Apps prove to be gold rush for Silicon Valley

SAN JOSE, Calif.

First we had dot-com millionaires, now app developers have the very same opportunity in Silicon Valley. Not bad when you consider that many apps sell for just 99 cents.

No one really knows how many app developers work in Silicon Valley, but it's in the thousands.

Michael Burks is working on his very first app that plays music on the iPad.

"You can make a good living if you get the killer app which everybody wants," says Burks. "That's tricky and not easy to do."

There are now hundreds of thousands of apps available for smartphones and tablets. Only a handful are killer apps. Many developers focus instead on apps for learning and sharing information.

The demand for apps in now global in multiple languages.

"A lot of countries, too, have bypassed the web and the PC and gone straight to the smartphone for communication and access to information and access to the web, and now apps and demand for those apps," says Brendan Clavin of Tethras.

Tim Burks has about a dozen apps in the Apple App Store. He's working on several new ones, including a multi-player slot machine for the iPad.
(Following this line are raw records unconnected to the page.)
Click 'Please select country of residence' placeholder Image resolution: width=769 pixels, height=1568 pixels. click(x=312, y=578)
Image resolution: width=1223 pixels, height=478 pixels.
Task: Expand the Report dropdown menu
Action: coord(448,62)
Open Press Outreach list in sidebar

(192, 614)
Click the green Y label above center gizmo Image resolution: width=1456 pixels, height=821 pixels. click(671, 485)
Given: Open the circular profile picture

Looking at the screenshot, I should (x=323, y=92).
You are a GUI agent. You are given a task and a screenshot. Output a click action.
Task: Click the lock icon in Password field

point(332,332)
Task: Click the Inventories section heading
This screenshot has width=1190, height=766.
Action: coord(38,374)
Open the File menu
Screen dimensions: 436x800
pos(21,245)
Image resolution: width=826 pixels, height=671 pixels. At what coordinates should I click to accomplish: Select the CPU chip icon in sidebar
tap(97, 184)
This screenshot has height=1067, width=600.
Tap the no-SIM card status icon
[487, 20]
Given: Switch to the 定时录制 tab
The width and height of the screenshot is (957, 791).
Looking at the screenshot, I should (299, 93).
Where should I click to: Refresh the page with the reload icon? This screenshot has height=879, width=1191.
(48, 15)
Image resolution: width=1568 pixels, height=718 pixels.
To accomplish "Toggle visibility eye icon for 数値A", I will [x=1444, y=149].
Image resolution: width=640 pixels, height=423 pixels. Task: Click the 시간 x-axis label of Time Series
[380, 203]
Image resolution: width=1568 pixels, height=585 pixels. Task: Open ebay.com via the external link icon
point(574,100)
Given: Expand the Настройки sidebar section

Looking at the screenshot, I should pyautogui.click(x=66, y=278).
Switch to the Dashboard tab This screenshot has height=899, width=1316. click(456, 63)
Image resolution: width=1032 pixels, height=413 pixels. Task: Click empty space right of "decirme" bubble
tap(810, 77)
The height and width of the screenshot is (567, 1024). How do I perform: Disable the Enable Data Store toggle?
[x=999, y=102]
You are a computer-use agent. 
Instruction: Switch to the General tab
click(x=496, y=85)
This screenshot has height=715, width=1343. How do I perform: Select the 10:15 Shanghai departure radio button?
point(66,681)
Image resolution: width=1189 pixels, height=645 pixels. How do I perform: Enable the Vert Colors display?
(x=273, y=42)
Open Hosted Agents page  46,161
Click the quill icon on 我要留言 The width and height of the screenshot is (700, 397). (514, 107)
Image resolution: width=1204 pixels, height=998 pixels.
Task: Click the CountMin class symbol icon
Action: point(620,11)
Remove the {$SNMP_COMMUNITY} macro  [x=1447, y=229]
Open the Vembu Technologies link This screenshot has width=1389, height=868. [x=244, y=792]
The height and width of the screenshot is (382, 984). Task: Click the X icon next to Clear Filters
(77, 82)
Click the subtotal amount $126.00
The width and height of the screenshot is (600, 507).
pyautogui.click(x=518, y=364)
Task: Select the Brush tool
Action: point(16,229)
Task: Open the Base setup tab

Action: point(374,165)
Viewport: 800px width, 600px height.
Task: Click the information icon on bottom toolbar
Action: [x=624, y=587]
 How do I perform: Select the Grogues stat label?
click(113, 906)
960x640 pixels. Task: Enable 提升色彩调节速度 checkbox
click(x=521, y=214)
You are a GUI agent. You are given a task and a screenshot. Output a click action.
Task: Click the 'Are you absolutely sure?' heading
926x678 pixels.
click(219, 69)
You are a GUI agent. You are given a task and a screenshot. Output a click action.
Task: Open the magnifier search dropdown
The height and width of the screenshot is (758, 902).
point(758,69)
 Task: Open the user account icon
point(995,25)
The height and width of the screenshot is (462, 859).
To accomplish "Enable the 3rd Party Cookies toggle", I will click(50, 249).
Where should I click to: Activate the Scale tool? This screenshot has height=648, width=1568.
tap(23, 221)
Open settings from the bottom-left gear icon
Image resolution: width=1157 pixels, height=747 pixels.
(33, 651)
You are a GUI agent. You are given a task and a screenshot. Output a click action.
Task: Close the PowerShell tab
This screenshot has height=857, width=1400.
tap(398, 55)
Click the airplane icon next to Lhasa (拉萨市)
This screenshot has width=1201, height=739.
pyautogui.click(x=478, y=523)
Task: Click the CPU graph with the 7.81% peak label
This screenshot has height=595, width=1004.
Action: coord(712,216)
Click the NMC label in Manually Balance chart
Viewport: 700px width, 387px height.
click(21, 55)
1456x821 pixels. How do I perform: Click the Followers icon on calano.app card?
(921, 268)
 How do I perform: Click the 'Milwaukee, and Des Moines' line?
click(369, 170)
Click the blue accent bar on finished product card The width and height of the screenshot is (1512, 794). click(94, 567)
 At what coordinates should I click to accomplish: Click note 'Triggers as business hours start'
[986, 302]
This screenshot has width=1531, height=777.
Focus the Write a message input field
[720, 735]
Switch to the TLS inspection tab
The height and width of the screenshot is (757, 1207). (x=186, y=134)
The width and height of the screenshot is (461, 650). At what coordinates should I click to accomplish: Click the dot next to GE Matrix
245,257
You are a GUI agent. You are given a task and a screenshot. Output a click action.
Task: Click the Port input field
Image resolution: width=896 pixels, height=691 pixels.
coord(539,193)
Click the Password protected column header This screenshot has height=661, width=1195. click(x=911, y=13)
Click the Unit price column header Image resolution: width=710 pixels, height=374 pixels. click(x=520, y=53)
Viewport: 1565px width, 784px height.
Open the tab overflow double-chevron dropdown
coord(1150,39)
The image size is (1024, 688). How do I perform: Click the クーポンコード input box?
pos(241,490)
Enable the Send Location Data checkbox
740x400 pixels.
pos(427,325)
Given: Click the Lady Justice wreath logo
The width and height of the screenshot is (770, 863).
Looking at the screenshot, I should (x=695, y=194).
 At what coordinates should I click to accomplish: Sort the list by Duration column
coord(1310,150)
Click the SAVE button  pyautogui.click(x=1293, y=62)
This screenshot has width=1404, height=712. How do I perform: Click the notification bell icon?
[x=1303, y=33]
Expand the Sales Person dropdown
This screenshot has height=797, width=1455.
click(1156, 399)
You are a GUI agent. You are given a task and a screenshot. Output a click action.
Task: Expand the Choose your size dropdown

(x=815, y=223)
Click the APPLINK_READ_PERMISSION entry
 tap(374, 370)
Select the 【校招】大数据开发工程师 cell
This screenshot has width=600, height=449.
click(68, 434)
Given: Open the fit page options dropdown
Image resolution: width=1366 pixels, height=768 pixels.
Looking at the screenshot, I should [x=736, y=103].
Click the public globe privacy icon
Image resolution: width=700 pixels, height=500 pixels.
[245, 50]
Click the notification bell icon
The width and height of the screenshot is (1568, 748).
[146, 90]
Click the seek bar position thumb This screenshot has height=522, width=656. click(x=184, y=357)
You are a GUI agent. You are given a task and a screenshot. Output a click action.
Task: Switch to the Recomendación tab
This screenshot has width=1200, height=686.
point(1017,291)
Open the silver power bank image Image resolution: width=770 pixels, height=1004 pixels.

"I think the sense that it's a gold rush has passed, but at the same time there are so many problems that you see in the world that are waiting to be solved with apps," he says.

App development competition is getting fierce.

"It is getting much more competitive with over 500,000 apps in the iTunes App Store," says app developer Aleksey Novicov. "It is a challenge, but I think there's also still a lot of opportunity."

Bill Nguyen, a startup veteran whose latest app is Color, would like to see young app developers do their own startups.

"Boy, I'd love to hire them," says Nguyen. "I'd do anything in the world to have them here, but I hope they go and try to build something because even if they don't make it, they're going to learn so much more about what the phone means to changing our lives, and I'd love to hire them then, too."

Developers say they don't mind the possibility of getting rich, but almost all of them tell us they're just looking for outlet for their creativity and to help solve needs.